Menurut Alex, mereka ditangkap karena dianggap menyalahi izin visa yang semestinya. Sesuai visa, mereka di Indonesia untuk kunjungan wisata. Tapi, selama berada di tanah air, mereka melakukan kegiatan keagamaan. “Mereka kami tahan untuk kami mintai keterangan”, tegas Alex.

Tapi, sebenarnya, banyak kelompok agama-agama yang lain, dari luar yang mereka menggunakan visa turis, juga untuk menyebarkan agama, jika itu yang menjadi alasannya.

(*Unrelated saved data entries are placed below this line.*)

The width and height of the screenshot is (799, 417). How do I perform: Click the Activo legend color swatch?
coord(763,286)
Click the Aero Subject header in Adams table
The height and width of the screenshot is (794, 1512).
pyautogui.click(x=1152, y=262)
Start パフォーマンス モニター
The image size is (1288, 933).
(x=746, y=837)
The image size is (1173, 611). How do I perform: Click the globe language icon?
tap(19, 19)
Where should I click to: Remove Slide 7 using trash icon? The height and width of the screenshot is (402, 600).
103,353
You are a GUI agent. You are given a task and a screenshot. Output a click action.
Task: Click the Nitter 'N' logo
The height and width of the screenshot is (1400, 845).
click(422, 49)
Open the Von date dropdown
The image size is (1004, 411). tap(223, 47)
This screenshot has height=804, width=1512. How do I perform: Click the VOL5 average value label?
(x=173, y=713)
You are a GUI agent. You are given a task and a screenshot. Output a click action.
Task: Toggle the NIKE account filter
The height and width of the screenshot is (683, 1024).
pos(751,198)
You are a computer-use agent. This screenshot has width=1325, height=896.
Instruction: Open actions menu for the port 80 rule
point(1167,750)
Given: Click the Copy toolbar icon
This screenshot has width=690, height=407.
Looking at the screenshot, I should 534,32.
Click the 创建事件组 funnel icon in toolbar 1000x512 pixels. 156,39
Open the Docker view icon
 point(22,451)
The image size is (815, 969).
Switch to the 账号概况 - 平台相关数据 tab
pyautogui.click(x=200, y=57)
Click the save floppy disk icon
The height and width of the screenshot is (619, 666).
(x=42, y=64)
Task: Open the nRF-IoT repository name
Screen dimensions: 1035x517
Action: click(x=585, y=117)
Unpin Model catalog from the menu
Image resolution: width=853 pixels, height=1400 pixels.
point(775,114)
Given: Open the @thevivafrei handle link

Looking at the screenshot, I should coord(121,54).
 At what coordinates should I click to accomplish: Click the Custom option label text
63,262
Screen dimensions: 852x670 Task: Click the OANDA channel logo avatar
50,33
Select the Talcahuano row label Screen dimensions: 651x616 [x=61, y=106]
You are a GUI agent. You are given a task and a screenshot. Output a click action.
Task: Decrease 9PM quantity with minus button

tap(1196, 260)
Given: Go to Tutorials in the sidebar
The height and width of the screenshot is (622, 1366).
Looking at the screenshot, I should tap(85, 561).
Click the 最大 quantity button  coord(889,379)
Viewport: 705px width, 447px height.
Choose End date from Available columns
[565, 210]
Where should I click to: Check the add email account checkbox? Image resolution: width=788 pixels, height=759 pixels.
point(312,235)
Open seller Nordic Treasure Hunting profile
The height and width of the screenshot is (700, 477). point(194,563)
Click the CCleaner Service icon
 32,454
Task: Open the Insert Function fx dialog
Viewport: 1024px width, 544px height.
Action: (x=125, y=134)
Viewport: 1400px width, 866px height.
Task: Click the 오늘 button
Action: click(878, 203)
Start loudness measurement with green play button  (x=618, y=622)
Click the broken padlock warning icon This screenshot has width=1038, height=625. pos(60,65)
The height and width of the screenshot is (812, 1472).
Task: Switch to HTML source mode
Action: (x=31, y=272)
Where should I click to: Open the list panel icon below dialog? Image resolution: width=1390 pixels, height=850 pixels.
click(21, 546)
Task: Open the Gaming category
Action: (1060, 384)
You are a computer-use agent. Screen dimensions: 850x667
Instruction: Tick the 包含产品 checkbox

Kelompok Jamaah Tabligh yang berpusat di Lahore Pakistan itu, setiap tahunnya mengadakan ‘ijtima’ (pertemuan), yang diikuti oleh puluhan juta orang dari seluruh dunia. Dan, usai melakukan ‘ijtima’, lalu mereka melakukan ‘khuruj’ ke berbagai negara di seluruh dunia. Bukan hanya di Indonesia.

Mereka melakukan ‘khuruj’ termasuk ke negara-negara Barat, yang sangat sekuler. Mereka melakukan kegiatannya itu, mereka biayai sendiri. Bahkan, di negeri “jiran’ Malaysia, banyak para pejabat kerajaan yang menjadi anggota Jamaah Tabligh. Karena, mereka mereka mengajarkan sifat-sifat yang mulia, termasuk mengajarkan hadist, dan mengajak masyarkat sholat berjamaah di masjid-masjid.

Mereka dari masjid ke masjid. Mereka tinggal di masjid-masjid selama ‘khuruj’, dan hidup bersama masyarakat. Bahkan, mereka menanak nasi, dan membawa perbekalan sendiri selama ‘khuruj’. Mereka jauh dari kemewahan, saat menjalankan da’wah mereka. Mestinya, para aparat keamanan melindungi dan menjaga mereka, dan tidak menahan mereka, karena mereka itu, orang yang ikhlas, dan berhati lembut.

Semestinya, kepolisian Jawa Tengah melepaskan mereka, dan membiarkan mereka untuk melaksanakan ‘khuruj’ yang mereka amalkan. Apalagi, menjelang Ramadhan, di bulan yang penuh dengan berkah dan ampunan ini, umat berlomba-lomba melakukan kebaikan. Jangan sampai polisi yang memburu ‘teroris’, lalu setiap kelompok dicurigai.

Ketua Majelis Ulama Indonesia (MUI) KH.Ma’ruf Amin, yang juga menjadi Watimpres (Dewan Pertimangan Presiden) itu, menyesalkan kecenderungan polisi menangkap tersangka teroris atas dasar kecurigaan semata.

Apalagi, kecurigaan itu tidak didasari bukti kuat, tapi h anya tampilan pisik luar, seperti berjenggot, bersorban, dan berperilaku rajin ibadah. “Aparat harusnya rasional, jangan ngawur”, ujar Kiai Ma’ruf. Kita mengharapkan polisi menjadi pelindung dan pengayom masyarakat. Meskipun, polisi harus bertindak tegas, bagi siapa saja yang membahayakan keamanan negara. Wallahu’alam.